消えた秋を探しています。

都会の秋はどこかに隠されてしまった。

東京に生まれて東京に育った。
もうすぐカサカサに乾いた冬がやってくる。

転職した新しい職場はつまらない、わけではない。
だけど単調だ。
最近は緊張の糸が切れたのか毎日怠くて、昼休みにマッサージの検索ばかりしている。
24時間スマホの通知音がうるさくて耳鳴りが止まらない。

思い切ってどこか新しい場所に行きたいな。
うるさくないところ、シンと静まり返ったところがいい。
音のしないところ――
雪がいっぱい振るところがいいな。

今日の昼休みはコンビニのおにぎりを食べながら、「田舎暮らし」「北国」「雪」で検索をしてみた。

「田舎暮らしを応援します。」

…青森県三戸町移住定住促進ポータルサイト。おでんにゃさいと。
そのサイトのある一文が私の目に留まった。

「――他の土地で生活し、三戸町に戻ってくると、ここはとりわけ四季がはっきりとしていることに気がつきます。
1日のうちの寒暖差が大きいのも三戸の特徴です。
この寒暖差がうまい果物、うまい野菜をつくらせてくれる。
三戸産のりんごや、さくらんぼや、トマトや、ピーマンや、にんにくや、ピーマンや、いろいろな作物――
三戸町の旬。

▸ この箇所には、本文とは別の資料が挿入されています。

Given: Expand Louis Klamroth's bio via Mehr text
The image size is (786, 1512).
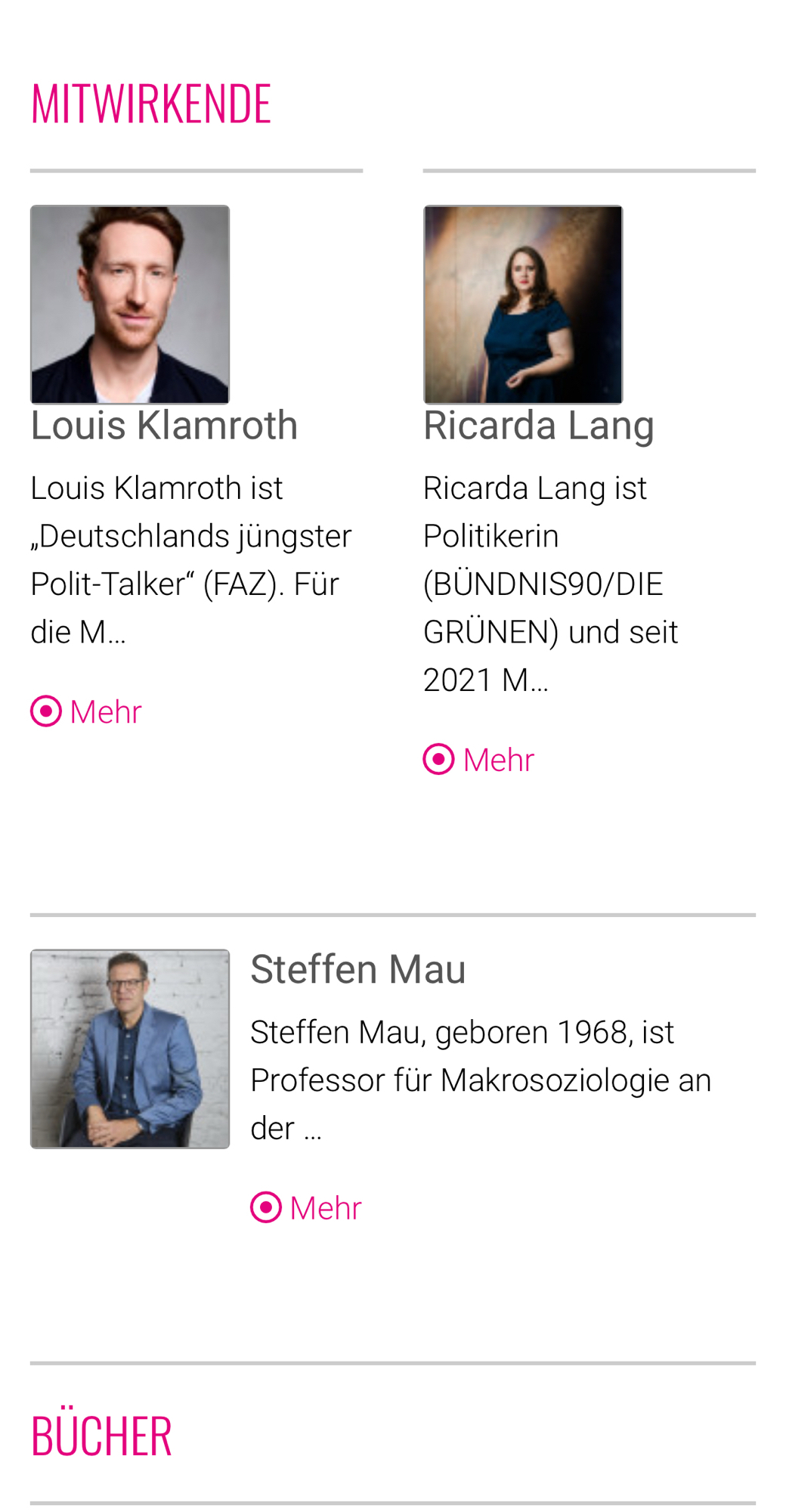Looking at the screenshot, I should tap(106, 712).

こちらで見つけてくださいね。」

「三戸町」には変化がある。

その町には私の日常にはないものがあるらしい。
三戸町を旅して、季節のグラデーションをこの目で見てみたい。
夏と冬の厳しさを耐え抜いてきた作物を頂いて生命を実感したい。

そして、今まさに変わろうとしている町に行ってみたい。

行こうかな。

決心したら毎日の悩みだった耳鳴りがやんだ。
新しい町で、新しい何かに出会うために――

だから、三戸町に行ってみたい。